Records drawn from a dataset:

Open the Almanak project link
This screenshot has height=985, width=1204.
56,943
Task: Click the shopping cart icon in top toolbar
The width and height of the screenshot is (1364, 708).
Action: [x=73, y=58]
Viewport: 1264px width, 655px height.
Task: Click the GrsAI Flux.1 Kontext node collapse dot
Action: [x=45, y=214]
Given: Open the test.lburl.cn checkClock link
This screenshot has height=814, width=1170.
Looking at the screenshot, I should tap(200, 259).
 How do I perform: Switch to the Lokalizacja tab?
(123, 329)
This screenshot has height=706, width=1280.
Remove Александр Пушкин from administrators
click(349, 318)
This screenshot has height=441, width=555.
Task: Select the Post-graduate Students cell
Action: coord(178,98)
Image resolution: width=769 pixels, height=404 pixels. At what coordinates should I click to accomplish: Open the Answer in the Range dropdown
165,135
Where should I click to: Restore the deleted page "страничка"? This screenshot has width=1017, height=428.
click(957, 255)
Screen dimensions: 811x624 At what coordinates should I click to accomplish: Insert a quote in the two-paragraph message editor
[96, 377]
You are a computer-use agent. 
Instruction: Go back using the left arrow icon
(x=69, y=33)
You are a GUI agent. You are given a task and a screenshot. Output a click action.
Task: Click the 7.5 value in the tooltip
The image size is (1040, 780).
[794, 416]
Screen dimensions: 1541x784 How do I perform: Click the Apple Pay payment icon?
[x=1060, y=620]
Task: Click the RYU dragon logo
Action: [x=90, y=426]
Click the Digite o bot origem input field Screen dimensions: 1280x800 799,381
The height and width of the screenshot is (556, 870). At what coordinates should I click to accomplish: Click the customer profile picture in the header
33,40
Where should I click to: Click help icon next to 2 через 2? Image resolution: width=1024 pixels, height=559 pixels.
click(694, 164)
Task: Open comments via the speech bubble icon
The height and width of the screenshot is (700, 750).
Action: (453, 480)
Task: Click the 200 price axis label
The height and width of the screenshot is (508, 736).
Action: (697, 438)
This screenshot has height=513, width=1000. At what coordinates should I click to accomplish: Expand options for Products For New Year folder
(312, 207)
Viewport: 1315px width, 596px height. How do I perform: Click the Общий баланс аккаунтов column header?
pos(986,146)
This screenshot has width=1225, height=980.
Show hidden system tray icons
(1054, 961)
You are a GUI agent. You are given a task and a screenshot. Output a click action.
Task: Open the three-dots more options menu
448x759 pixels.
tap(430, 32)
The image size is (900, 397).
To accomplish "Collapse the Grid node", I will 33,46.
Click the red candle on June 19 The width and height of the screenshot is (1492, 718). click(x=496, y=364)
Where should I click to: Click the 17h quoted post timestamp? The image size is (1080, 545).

• _Exercise requirements_
The records above need to be output again, verbatim.

• _Task output_
Open the Almanak project link
This screenshot has height=985, width=1204.
56,943
Task: Click the shopping cart icon in top toolbar
The width and height of the screenshot is (1364, 708).
Action: [x=73, y=58]
Viewport: 1264px width, 655px height.
Task: Click the GrsAI Flux.1 Kontext node collapse dot
Action: [x=45, y=214]
Given: Open the test.lburl.cn checkClock link
This screenshot has height=814, width=1170.
Looking at the screenshot, I should tap(200, 259).
 How do I perform: Switch to the Lokalizacja tab?
(123, 329)
This screenshot has height=706, width=1280.
Remove Александр Пушкин from administrators
click(349, 318)
This screenshot has height=441, width=555.
Task: Select the Post-graduate Students cell
Action: coord(178,98)
Image resolution: width=769 pixels, height=404 pixels. At what coordinates should I click to accomplish: Open the Answer in the Range dropdown
165,135
Where should I click to: Restore the deleted page "страничка"? This screenshot has width=1017, height=428.
click(957, 255)
Screen dimensions: 811x624 At what coordinates should I click to accomplish: Insert a quote in the two-paragraph message editor
[96, 377]
You are a computer-use agent. 
Instruction: Go back using the left arrow icon
(x=69, y=33)
You are a GUI agent. You are given a task and a screenshot. Output a click action.
Task: Click the 7.5 value in the tooltip
The image size is (1040, 780).
[794, 416]
Screen dimensions: 1541x784 How do I perform: Click the Apple Pay payment icon?
[x=1060, y=620]
Task: Click the RYU dragon logo
Action: [x=90, y=426]
Click the Digite o bot origem input field Screen dimensions: 1280x800 799,381
The height and width of the screenshot is (556, 870). At what coordinates should I click to accomplish: Click the customer profile picture in the header
33,40
Where should I click to: Click help icon next to 2 через 2? Image resolution: width=1024 pixels, height=559 pixels.
click(694, 164)
Task: Open comments via the speech bubble icon
The height and width of the screenshot is (700, 750).
Action: (453, 480)
Task: Click the 200 price axis label
The height and width of the screenshot is (508, 736).
Action: (697, 438)
This screenshot has height=513, width=1000. At what coordinates should I click to accomplish: Expand options for Products For New Year folder
(312, 207)
Viewport: 1315px width, 596px height. How do I perform: Click the Общий баланс аккаунтов column header?
pos(986,146)
This screenshot has width=1225, height=980.
Show hidden system tray icons
(1054, 961)
You are a GUI agent. You are given a task and a screenshot. Output a click action.
Task: Open the three-dots more options menu
448x759 pixels.
tap(430, 32)
The image size is (900, 397).
To accomplish "Collapse the Grid node", I will 33,46.
Click the red candle on June 19 The width and height of the screenshot is (1492, 718). click(x=496, y=364)
Where should I click to: Click the 17h quoted post timestamp? The image size is (1080, 545).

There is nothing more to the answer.